:: Data extracts ::

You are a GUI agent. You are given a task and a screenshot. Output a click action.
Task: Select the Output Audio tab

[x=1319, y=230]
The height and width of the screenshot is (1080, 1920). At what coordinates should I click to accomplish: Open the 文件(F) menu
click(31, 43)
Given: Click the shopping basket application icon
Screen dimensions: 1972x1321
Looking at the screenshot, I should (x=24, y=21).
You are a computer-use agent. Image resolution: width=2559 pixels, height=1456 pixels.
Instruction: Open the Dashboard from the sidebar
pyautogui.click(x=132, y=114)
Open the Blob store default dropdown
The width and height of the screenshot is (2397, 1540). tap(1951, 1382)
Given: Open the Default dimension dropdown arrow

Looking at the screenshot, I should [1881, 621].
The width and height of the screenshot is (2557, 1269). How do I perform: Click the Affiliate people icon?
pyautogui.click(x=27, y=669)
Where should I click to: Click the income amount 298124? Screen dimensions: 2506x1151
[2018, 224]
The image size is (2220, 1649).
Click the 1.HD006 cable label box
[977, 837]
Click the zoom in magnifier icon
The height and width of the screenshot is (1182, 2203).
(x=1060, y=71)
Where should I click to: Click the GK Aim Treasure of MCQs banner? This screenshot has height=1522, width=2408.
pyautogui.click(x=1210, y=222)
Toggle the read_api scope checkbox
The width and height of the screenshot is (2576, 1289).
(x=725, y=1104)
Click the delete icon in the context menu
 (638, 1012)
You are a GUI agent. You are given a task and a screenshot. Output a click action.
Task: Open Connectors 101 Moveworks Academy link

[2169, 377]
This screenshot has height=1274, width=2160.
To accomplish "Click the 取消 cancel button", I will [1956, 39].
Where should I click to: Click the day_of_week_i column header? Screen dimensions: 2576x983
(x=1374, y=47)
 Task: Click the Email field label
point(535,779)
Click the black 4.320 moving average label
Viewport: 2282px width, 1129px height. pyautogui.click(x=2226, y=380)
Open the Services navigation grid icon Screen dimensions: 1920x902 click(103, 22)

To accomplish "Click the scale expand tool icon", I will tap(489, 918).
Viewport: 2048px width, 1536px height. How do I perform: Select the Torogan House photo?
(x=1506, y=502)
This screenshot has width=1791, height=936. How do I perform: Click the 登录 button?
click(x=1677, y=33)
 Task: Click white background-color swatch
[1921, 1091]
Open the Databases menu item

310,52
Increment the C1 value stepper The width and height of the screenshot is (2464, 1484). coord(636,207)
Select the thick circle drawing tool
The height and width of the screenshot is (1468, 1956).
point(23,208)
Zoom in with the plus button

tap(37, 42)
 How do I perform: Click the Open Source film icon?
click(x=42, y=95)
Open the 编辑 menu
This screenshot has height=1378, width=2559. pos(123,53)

:::

Print the line with "The image size is (2220, 1649)." and every line after it in the entries above, exactly as written. Leave out all other lines.

Task output:
The image size is (2220, 1649).
Click the 1.HD006 cable label box
[977, 837]
Click the zoom in magnifier icon
The height and width of the screenshot is (1182, 2203).
(x=1060, y=71)
Where should I click to: Click the GK Aim Treasure of MCQs banner? This screenshot has height=1522, width=2408.
pyautogui.click(x=1210, y=222)
Toggle the read_api scope checkbox
The width and height of the screenshot is (2576, 1289).
(x=725, y=1104)
Click the delete icon in the context menu
 (638, 1012)
You are a GUI agent. You are given a task and a screenshot. Output a click action.
Task: Open Connectors 101 Moveworks Academy link

[2169, 377]
This screenshot has height=1274, width=2160.
To accomplish "Click the 取消 cancel button", I will [1956, 39].
Where should I click to: Click the day_of_week_i column header? Screen dimensions: 2576x983
(x=1374, y=47)
 Task: Click the Email field label
point(535,779)
Click the black 4.320 moving average label
Viewport: 2282px width, 1129px height. pyautogui.click(x=2226, y=380)
Open the Services navigation grid icon Screen dimensions: 1920x902 click(103, 22)

To accomplish "Click the scale expand tool icon", I will tap(489, 918).
Viewport: 2048px width, 1536px height. How do I perform: Select the Torogan House photo?
(x=1506, y=502)
This screenshot has width=1791, height=936. How do I perform: Click the 登录 button?
click(x=1677, y=33)
 Task: Click white background-color swatch
[1921, 1091]
Open the Databases menu item

310,52
Increment the C1 value stepper The width and height of the screenshot is (2464, 1484). coord(636,207)
Select the thick circle drawing tool
The height and width of the screenshot is (1468, 1956).
point(23,208)
Zoom in with the plus button

tap(37, 42)
 How do I perform: Click the Open Source film icon?
click(x=42, y=95)
Open the 编辑 menu
This screenshot has height=1378, width=2559. pos(123,53)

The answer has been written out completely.